In other words -- Don’t listen to the pundits. I always recommend that. The first step of becoming a professional trader is this -- Don’t listen to anyone on Bloomberg or CNBC. That’s absolutely an essential place to start from.
You’ve got to listen to the markets -- and not to the pundits. What are the markets saying? Then never read too much into it.
The thing financial pundits tend to do is they try to extrapolate what’s going to happen in the future based on market reactions in one week, and never read too much into it.
The move in the bonds last week was technically propelled. There was no instigating economic factor other than the Bank of New Zealand raising its rates to 8% on Wednesday, which did take the market by surprise. But in the last analysis, the Bank of New Zealand and indeed the entire New Zealand economy is nickels and dimes. You didn’t see any of the major countries move to raise their rates, nor is it likely they are going to. Don’t try to read economic tea leaves based on technical moves in the bond market that, as of right now, no one knows if those moves to new yield levels are actually genuine or not.
Industrial metal prices have been falling, and you continue to want to short the copper on rallies, a strategy we have been recommending for 4 weeks, and a strategy that has worked for 4 weeks. The precious metals, however, are reacting differently, for a different reason. The reason they came under pressure is because the U.S. dollar rallied as Treasury yields fell, which is correct reaction, and as the dollar rallied, it pressured gold and silver prices. That’s a pretty simple equation.
However, we see in recent weeks how closely tied the dollar has been to gold and silver prices, which is a link that is much more solid in the minds of the unwashed traders than it is among the washed. However, what I would believe is that you are likely to see on Monday a rally in gold and silver because it is likely that the U.S. dollar will start to back off, as it did Friday, as the bond market rally likely continues for another day or two. Therefore, I would expect the precious metals to rally and the industrial metals will likely have some sort of short-covering bounce. But the fundamentals in the industrial metals are certainly still negative.

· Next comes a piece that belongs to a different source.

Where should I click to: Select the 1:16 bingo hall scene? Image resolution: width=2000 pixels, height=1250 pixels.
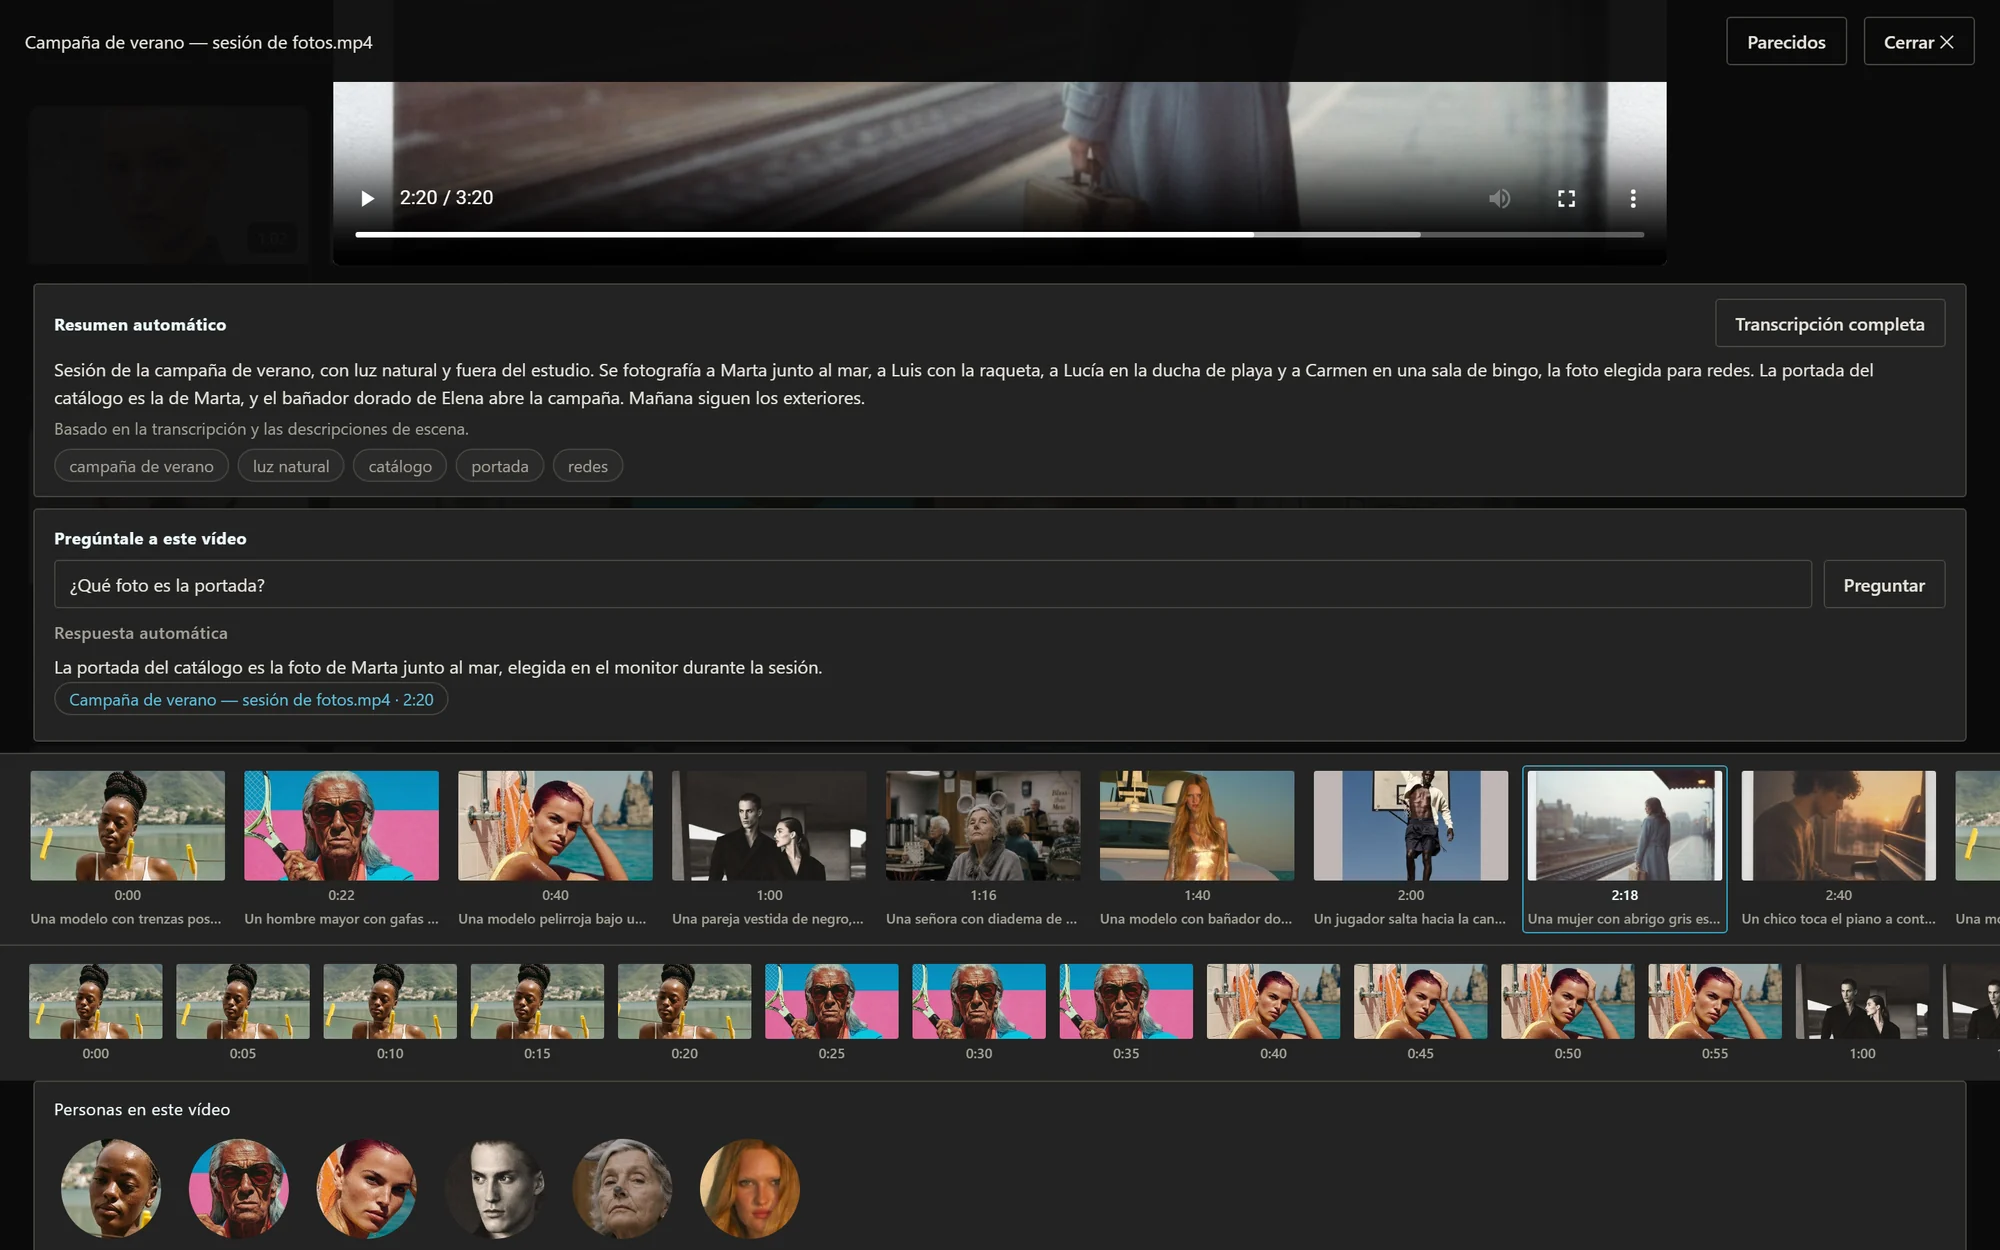983,848
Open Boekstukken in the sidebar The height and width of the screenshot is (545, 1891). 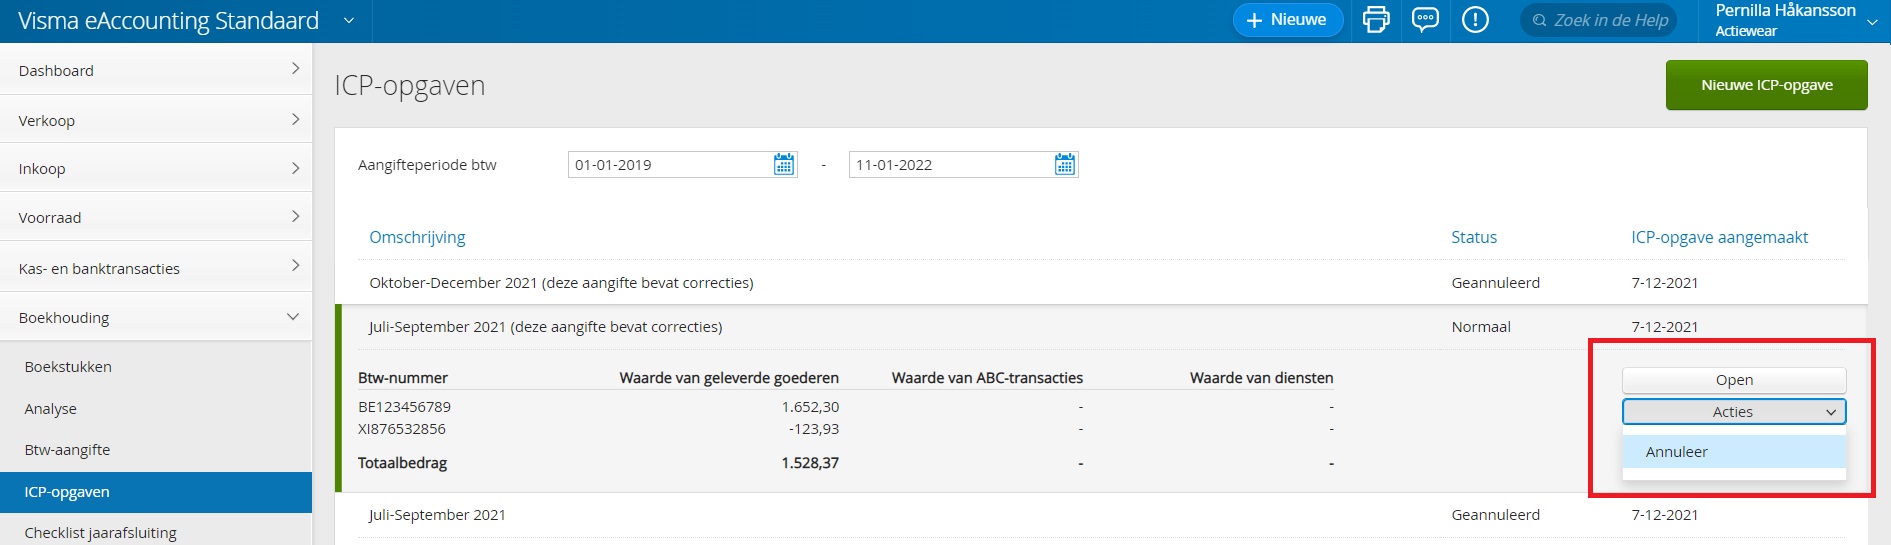[68, 367]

Up-ticks in industrial production are going to negate dramatically increased production of industrial metals. And the enormous increase in industrial metals supply that is coming in the second half of this year (that will not be negated because we doubt, and even the U.S. Fed doubts, that recent up-ticks in industrial production are sustainable), this is simply an up-tick to rebuild low global inventories of goods.
So -- do not try to read a whole new batch of economic tea leaves based on last week’s gyrations in the bond market. Do not change your investment decisions or change anything, because, as of now, it is strictly a trading market.
We think, then, from a traders’ standpoint, and we believe there is still some more rally yet to go. And, indeed, there is much historical precedent to suggest that in these technical moves in the bond markets there would still be further rally in the bond futures contracts early next week, as that 5% yield now gets retested from the top side – in other words, coming down instead of coming up.
This new benchmark concept that cash rates in the 2's, 5's and 10's are going to remain above 5%, that that’s going to be a new floor and interest rates rise steadily from there – the economic calendar at this point would not suggest that.
In other words, we have not seen an increase in inflation, indeed, in the last 3 months. We have seen nothing but down-ticks in inflation globally. We have not seen any up-ticks in real wages globally or domestically.
Thus we believe that there is a legitimate reason for this and that this is simply a temporary increase in industrial production.